[Opening Material supplied section]

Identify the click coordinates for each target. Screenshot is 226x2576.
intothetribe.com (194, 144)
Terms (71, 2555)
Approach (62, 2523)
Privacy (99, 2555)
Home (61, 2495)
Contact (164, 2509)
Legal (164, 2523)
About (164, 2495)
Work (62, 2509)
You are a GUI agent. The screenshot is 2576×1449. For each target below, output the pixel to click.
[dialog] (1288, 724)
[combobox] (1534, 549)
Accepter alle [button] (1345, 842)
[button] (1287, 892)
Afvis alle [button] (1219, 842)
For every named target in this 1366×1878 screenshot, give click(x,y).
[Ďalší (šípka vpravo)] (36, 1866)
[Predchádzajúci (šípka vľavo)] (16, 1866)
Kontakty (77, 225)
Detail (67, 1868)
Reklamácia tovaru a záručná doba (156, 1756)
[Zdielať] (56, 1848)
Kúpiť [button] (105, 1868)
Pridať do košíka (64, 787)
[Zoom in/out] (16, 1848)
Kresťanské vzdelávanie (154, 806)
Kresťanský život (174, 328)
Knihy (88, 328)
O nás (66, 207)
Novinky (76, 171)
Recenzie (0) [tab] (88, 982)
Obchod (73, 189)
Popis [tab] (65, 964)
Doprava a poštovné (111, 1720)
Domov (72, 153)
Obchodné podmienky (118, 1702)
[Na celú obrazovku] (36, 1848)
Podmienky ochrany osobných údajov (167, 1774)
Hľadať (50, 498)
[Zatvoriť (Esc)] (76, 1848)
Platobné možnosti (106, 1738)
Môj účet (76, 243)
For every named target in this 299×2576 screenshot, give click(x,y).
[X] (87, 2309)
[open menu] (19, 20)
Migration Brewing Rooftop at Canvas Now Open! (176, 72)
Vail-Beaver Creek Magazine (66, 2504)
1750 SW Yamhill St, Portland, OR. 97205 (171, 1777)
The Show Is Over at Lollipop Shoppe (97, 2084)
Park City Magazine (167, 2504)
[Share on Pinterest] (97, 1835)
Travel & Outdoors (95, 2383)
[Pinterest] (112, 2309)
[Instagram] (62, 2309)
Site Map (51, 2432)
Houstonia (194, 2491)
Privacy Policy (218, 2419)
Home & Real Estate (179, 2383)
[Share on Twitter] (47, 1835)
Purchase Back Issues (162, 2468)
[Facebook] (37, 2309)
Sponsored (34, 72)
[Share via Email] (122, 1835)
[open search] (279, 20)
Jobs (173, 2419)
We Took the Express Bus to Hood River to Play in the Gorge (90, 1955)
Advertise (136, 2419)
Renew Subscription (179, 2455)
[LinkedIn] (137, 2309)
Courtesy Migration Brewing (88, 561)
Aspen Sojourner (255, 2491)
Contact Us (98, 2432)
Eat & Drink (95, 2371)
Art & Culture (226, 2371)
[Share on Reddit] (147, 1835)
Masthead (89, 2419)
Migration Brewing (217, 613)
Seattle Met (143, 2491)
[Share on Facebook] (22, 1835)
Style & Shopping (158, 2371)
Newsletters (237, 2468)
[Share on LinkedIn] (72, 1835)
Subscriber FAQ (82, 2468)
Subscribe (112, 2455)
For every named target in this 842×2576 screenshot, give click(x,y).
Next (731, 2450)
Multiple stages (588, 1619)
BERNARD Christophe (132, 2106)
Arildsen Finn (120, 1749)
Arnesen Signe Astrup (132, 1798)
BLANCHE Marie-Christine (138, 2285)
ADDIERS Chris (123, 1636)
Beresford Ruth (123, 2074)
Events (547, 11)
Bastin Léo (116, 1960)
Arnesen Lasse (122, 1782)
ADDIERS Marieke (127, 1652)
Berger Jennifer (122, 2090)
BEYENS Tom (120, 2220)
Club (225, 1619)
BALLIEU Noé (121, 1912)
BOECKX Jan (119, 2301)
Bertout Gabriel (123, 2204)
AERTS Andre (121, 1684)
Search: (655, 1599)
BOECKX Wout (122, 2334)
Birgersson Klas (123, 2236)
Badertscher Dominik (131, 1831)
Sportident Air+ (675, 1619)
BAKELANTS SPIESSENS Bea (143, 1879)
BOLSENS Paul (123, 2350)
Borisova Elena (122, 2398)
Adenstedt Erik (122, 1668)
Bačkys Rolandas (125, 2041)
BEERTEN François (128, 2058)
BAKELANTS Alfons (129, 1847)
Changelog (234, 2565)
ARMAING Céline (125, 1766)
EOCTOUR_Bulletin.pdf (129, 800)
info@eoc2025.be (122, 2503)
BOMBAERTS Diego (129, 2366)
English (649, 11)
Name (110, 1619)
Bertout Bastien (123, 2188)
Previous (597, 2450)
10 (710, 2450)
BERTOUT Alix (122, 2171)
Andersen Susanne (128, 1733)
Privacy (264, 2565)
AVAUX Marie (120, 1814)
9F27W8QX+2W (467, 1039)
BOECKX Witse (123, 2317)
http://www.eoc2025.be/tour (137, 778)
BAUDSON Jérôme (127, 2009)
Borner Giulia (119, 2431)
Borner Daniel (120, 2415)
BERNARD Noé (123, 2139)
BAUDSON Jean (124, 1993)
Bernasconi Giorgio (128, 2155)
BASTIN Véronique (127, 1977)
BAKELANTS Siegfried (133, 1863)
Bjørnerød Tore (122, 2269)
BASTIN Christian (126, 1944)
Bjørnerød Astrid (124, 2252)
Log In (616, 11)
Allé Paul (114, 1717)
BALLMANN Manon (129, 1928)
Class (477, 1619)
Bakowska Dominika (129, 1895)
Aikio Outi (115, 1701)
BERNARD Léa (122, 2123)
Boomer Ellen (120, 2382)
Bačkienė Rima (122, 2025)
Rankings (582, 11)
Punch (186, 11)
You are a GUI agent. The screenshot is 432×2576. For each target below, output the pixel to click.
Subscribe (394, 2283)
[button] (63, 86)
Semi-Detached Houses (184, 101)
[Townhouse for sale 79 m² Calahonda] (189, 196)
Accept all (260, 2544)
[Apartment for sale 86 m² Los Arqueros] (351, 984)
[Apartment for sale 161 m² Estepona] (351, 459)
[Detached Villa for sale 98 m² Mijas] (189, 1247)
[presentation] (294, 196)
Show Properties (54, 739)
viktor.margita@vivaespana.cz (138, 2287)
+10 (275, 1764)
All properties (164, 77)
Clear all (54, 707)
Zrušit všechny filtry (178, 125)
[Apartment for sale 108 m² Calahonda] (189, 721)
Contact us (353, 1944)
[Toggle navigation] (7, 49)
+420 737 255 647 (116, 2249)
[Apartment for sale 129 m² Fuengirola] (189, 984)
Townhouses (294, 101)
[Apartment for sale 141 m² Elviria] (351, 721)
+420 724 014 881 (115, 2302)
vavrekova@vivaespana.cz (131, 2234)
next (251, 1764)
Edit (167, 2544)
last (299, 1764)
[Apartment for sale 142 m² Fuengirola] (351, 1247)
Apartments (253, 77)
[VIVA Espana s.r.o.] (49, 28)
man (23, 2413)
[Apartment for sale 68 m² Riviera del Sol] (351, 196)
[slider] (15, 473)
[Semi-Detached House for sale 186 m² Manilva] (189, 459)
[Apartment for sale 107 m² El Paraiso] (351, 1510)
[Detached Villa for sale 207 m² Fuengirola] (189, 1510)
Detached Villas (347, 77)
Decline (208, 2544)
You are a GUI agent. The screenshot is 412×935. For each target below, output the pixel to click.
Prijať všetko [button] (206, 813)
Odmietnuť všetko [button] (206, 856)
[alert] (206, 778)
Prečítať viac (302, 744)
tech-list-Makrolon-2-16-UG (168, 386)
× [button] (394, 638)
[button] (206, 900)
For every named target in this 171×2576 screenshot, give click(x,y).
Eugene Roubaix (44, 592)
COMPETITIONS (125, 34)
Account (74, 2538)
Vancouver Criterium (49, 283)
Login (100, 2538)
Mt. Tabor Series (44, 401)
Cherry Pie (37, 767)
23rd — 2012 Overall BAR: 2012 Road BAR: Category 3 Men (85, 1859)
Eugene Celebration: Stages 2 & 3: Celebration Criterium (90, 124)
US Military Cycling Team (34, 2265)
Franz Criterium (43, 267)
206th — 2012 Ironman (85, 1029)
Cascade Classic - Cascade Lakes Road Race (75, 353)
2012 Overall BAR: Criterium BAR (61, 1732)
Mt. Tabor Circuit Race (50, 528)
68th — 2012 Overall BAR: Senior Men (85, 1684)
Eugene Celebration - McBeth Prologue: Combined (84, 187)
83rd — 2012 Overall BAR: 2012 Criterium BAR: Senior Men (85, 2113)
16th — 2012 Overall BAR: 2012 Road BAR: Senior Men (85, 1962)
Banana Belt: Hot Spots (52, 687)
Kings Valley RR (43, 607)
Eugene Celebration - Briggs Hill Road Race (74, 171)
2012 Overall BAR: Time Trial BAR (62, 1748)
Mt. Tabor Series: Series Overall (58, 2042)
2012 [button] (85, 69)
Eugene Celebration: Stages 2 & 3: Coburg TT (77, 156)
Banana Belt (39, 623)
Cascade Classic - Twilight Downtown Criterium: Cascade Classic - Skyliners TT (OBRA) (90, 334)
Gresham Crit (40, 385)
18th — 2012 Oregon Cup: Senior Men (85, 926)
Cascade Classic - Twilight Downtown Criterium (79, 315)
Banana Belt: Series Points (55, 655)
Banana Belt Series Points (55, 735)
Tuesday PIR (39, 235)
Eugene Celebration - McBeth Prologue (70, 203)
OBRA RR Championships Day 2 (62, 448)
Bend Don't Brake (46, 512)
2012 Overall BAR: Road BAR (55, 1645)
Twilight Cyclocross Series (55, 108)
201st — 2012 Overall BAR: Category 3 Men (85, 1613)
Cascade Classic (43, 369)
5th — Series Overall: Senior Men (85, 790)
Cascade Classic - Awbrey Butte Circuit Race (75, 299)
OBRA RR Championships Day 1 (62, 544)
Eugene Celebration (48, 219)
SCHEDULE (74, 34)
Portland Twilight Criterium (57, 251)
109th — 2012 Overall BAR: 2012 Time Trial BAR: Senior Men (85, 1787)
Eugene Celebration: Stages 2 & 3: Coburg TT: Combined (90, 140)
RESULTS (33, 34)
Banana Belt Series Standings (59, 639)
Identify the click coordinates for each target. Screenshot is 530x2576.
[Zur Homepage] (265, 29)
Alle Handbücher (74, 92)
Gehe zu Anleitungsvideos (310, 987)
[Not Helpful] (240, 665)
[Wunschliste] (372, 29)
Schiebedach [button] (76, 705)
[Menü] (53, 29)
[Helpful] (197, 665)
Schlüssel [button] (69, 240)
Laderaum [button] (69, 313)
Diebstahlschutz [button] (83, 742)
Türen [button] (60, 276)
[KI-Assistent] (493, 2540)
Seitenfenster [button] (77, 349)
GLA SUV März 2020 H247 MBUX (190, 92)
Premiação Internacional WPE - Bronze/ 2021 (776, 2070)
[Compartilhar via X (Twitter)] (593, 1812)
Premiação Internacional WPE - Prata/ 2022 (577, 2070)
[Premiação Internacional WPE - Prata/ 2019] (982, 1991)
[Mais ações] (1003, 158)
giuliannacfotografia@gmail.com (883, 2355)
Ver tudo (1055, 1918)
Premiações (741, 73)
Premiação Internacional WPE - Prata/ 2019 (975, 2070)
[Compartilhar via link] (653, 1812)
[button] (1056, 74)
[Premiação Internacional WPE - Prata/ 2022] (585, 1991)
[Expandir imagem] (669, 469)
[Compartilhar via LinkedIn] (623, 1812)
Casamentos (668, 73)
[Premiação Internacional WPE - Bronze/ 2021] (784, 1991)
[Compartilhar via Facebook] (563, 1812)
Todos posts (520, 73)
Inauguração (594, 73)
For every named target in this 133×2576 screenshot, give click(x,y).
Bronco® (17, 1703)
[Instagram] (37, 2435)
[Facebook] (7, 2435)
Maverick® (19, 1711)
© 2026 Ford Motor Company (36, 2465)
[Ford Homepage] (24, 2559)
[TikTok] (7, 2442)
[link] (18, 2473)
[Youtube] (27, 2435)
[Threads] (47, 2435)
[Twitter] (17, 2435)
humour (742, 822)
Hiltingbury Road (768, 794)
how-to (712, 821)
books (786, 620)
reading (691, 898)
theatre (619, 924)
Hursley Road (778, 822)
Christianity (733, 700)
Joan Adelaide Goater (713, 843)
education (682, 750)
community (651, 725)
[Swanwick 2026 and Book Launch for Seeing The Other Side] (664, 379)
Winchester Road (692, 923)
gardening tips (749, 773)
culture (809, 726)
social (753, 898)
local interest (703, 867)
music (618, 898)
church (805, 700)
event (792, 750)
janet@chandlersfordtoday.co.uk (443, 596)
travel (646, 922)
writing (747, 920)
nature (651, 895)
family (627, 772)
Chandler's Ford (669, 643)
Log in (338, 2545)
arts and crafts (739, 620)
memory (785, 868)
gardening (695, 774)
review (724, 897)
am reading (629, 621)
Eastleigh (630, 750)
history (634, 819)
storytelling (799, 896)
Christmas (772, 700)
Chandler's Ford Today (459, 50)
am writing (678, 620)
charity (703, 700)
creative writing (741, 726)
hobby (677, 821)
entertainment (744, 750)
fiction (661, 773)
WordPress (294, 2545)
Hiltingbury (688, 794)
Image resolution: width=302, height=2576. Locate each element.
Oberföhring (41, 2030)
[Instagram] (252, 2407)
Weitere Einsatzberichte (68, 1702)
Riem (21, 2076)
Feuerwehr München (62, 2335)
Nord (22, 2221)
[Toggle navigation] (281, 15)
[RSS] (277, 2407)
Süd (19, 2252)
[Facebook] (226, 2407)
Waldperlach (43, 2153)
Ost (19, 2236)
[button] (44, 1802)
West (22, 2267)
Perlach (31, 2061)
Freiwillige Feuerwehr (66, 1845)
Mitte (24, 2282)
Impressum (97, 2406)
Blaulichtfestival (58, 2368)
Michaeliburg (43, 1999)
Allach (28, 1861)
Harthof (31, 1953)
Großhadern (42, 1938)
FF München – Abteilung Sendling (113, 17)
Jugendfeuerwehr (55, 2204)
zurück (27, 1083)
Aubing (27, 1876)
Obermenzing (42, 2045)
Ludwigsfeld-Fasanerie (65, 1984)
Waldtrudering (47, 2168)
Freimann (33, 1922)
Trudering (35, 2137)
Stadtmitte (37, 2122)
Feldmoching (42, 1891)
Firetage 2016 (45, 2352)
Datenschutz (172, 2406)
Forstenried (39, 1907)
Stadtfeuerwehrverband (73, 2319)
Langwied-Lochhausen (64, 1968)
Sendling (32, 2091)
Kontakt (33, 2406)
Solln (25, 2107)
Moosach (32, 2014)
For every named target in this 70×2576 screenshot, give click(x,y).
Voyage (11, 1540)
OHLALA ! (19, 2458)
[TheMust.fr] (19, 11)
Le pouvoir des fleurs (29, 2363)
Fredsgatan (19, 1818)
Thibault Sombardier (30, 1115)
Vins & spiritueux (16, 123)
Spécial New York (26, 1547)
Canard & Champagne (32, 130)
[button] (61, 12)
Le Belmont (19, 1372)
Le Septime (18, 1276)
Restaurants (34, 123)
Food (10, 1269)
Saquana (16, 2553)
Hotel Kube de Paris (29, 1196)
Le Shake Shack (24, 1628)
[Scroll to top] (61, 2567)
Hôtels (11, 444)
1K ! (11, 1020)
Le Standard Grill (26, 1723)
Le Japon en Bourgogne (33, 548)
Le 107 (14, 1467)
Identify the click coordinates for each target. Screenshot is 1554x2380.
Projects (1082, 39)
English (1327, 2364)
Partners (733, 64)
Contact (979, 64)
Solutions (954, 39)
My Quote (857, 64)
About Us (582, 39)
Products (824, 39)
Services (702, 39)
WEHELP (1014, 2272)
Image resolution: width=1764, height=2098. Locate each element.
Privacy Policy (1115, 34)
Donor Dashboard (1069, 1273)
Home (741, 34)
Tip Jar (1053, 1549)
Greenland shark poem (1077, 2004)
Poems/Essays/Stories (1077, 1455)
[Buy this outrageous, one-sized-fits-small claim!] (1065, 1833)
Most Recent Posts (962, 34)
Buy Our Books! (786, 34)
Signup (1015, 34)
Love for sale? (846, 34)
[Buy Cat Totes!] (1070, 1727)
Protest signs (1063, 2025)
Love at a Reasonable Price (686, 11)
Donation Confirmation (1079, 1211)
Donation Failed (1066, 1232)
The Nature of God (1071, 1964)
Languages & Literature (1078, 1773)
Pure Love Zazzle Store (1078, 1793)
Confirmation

[Closing Material supplied section]

Wherever the string "Championships" occurs in the entries, copy that whole line.

Answer below
OBRA RR Championships Day 2 (62, 448)
OBRA RR Championships Day 1 (62, 544)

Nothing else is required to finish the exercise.